If you get a message like this but are unhappy with which
mapping is ignored, a remedy is to craft an alternative map‐
file and re‐run afmtodit using it.
Well, apart from those warnings, that works. Now, I repeat the process
with the Unifont:
[...]
$ make build-pdf-book
GROPDF .tmp/man-pages-6.7-70-gd80376b08.pdf
troff:.tmp/fonts/devpdf/UnifontR: error: font description 'spacewidth'
directive missing
[...]
Did I do anything wrong with the Unifont? I suspect of treating it as a
Regular font without any indication that I should.

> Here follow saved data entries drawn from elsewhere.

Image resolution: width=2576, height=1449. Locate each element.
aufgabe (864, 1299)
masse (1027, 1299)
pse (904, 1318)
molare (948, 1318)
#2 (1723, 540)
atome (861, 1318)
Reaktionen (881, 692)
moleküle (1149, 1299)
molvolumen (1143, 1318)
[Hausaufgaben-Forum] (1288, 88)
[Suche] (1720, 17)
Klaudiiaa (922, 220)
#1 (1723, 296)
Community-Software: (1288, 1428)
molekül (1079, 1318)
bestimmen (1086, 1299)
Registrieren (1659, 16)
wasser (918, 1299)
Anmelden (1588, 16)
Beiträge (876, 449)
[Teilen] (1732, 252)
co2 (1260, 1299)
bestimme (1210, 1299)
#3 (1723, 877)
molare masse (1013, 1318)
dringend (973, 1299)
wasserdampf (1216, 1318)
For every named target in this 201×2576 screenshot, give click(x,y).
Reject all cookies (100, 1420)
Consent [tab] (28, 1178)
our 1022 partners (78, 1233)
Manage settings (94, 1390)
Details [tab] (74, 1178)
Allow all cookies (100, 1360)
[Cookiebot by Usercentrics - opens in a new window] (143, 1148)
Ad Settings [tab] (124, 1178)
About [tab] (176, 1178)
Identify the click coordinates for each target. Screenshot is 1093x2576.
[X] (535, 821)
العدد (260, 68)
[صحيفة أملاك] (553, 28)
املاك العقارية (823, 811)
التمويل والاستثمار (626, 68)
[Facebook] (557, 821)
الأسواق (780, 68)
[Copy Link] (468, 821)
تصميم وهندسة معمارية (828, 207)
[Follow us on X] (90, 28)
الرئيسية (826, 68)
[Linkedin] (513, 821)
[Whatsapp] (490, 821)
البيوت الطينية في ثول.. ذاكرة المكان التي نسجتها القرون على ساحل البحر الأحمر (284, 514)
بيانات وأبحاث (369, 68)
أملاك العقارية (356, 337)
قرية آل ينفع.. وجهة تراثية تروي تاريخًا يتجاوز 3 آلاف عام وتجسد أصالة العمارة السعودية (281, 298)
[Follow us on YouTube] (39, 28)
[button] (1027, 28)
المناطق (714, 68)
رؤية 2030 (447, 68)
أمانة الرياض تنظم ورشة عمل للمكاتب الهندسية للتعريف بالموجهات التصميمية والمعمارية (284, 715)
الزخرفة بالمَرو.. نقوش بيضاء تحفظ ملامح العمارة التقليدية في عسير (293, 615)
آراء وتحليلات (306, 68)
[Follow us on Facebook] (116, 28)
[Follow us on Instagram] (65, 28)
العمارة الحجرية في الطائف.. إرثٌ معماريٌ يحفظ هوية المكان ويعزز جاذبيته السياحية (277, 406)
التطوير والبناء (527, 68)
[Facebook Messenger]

No, you simply need to tell groff how wide a space should be in that
font. In groff, a space is not a kind of glyph, because it doesn't put
any "ink" on the "page"; instead it's a (discardable) horizontal
motion.[1] "Discardable" because if it occurs at the end of an output
line, it is discarded.
If the formatter didn't discard spaces
at the ends of output lines, that would
defeat adjustment to both margins, as
one can observe in this example here.
Note the ragged margin ending the first
line.
afmtodit(1):
-w space‐width
Use space‐width as the width of inter‐word spaces.
You will probably want to know what number to use for a font's space
width. This is a judgment typographers make. The groff Texinfo manual
and groff_diff(7) page share a rule of thumb.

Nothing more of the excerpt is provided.